El ministro del Interior, Vicente Tiburcio, presentó el Plan Nacional de Seguridad Ciudadana 2026-2028, una estrategia multisectorial que prioriza el combate frontal contra la extorsión y los homicidios. Durante la exposición ante el Consejo Nacional de Seguridad Ciudadana (Conasec) en Palacio de Gobierno, se detalló que este nuevo marco operativo no solo se basa en el rigor estadístico del crimen actual, sino que introduce metas concretas y medibles para evaluar la eficacia de las políticas públicas y garantizar la reducción de la criminalidad en el país.
Articulación multisectorial y objetivos estratégicos
El diseño del plan destaca por su enfoque de trabajo conjunto, involucrando al presidente del Consejo de Ministros, Ernesto Álvarez, y al ministro de Justicia, Walter Martínez. Cada sector estatal ha definido objetivos estratégicos y competencias específicas, asegurando que las intervenciones estén alineadas con una visión de cumplimiento por resultados.
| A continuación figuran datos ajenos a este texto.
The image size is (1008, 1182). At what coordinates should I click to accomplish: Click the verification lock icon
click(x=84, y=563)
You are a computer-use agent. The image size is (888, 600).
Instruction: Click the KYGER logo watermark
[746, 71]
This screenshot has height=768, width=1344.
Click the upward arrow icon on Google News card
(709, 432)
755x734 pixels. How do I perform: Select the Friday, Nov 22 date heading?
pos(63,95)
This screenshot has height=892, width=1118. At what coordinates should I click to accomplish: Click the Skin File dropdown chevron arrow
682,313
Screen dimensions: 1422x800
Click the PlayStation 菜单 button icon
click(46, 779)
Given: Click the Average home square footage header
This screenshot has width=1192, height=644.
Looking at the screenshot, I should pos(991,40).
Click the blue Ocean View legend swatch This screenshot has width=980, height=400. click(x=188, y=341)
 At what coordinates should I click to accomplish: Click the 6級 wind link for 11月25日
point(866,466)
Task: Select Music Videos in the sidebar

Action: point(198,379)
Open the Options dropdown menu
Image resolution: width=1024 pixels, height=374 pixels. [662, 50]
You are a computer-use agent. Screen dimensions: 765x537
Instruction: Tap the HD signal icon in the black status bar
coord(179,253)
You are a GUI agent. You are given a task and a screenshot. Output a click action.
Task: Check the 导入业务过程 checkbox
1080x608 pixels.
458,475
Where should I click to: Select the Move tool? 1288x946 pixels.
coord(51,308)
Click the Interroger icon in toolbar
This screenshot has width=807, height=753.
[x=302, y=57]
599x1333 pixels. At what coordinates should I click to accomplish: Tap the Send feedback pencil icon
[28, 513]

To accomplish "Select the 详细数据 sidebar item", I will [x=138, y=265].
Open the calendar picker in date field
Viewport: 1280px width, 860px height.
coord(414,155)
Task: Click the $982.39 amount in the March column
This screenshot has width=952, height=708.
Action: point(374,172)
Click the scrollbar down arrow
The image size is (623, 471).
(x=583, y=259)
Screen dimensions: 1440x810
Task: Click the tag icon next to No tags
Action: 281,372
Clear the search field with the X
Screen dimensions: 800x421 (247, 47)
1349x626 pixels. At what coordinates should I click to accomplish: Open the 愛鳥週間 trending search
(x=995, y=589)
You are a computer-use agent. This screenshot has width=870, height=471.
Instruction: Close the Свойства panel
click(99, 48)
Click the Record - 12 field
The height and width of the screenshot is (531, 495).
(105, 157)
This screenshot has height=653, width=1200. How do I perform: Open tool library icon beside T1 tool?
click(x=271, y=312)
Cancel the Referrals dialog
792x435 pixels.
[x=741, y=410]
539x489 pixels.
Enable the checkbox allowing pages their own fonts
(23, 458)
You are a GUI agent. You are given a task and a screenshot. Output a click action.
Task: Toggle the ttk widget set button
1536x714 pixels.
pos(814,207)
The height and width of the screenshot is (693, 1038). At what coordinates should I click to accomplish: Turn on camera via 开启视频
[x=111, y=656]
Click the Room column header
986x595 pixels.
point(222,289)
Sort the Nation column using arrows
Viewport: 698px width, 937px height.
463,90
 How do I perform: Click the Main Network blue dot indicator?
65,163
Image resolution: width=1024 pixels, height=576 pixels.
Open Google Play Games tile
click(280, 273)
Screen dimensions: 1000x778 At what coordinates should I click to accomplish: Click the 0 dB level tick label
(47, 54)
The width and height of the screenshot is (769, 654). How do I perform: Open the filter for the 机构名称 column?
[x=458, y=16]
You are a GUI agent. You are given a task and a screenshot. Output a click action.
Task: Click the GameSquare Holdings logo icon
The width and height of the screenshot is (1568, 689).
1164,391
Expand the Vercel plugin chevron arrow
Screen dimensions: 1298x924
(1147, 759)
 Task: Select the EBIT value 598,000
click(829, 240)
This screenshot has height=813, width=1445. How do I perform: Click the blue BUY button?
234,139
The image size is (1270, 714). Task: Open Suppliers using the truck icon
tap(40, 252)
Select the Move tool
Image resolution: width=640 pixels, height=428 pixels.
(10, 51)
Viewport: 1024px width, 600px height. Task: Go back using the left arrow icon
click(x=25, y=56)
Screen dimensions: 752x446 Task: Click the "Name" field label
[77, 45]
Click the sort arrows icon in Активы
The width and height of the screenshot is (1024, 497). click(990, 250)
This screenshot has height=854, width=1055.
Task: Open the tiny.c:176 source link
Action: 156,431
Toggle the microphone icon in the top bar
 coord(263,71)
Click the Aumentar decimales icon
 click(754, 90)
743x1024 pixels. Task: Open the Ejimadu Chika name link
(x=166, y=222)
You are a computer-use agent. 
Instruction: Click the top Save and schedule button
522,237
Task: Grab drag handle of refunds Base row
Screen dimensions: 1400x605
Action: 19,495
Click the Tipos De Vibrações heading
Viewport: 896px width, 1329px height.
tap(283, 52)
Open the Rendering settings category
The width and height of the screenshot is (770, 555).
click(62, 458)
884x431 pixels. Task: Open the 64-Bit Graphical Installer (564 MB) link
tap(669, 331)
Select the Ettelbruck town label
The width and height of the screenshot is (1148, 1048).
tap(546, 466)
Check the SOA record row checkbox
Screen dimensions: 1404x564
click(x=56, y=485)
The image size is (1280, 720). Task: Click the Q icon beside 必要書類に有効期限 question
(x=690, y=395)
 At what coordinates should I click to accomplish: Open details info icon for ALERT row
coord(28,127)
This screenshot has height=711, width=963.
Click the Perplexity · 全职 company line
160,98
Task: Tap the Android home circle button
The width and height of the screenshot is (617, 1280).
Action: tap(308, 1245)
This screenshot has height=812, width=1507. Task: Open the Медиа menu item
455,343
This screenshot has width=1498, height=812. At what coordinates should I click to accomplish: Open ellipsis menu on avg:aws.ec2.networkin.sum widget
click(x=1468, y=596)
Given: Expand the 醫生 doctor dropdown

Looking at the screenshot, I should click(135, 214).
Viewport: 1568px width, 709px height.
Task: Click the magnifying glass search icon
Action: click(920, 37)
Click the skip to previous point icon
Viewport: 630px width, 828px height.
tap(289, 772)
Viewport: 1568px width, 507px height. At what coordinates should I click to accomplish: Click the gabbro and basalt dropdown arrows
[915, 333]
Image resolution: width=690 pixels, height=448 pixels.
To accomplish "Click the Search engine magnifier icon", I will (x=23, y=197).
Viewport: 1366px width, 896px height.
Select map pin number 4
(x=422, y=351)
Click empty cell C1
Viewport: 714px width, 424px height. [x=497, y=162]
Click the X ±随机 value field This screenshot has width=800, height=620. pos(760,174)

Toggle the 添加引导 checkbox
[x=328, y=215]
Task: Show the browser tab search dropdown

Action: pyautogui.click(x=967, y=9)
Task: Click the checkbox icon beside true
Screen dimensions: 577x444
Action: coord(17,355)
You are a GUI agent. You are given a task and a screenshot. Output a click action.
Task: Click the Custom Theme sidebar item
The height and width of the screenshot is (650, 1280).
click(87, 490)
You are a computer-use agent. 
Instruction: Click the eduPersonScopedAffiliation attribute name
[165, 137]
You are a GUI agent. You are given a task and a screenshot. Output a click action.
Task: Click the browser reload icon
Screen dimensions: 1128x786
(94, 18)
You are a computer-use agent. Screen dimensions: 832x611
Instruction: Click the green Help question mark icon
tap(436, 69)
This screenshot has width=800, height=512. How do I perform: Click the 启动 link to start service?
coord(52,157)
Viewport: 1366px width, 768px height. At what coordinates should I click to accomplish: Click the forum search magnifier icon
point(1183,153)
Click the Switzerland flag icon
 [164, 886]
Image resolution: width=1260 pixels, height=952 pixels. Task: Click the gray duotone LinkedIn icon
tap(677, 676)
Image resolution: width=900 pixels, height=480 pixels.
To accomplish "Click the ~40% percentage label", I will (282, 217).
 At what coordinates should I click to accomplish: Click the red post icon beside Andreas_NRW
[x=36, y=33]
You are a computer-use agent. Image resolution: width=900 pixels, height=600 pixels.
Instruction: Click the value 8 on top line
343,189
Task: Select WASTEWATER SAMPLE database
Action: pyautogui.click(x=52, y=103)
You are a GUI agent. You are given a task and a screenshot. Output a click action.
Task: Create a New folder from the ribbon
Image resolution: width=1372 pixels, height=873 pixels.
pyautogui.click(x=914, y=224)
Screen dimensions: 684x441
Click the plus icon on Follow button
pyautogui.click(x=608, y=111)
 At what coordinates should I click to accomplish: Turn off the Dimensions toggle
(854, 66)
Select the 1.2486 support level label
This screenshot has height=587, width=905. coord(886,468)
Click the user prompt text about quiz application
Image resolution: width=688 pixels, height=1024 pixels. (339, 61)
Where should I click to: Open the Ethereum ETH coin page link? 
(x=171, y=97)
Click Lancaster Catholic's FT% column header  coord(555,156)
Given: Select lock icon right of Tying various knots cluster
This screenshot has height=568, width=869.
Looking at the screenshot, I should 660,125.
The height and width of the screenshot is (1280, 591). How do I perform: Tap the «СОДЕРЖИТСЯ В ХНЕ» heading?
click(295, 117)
Tiburcio enfatizó que, además de la represión del delito, el paquete normativo fortalece las capacidades de las instituciones para actuar de manera preventiva y legalmente sólida.
Intervenciones de inteligencia y control operativo
Por su parte, el comandante general de la Policía Nacional, Óscar Arriola, precisó que la estrategia contempla 132 intervenciones estratégicas, de las cuales 49 corresponden exclusivamente a la PNP. Estas acciones se centran en tres pilares fundamentales: prevención, inteligencia e investigación criminal.
Este despliegue operativo busca desarticular bandas organizadas mediante el uso de tecnología y análisis detallado de las modalidades delictivas que más afectan a la ciudadanía.
Cooperación institucional e indicadores de éxito
Para garantizar la efectividad del plan, se trabajará de manera coordinada con organismos técnicos como Sucamec, Osiptel y Migraciones, permitiendo un control más estricto sobre el uso de armas, telecomunicaciones y el flujo migratorio vinculado a actos ilícitos.
La implementación de indicadores medibles permitirá realizar auditorías constantes sobre los avances en la lucha contra la extorsión y el homicidio, reafirmando el compromiso del Estado con la transparencia y el orden público bajo una estructura de gestión por objetivos.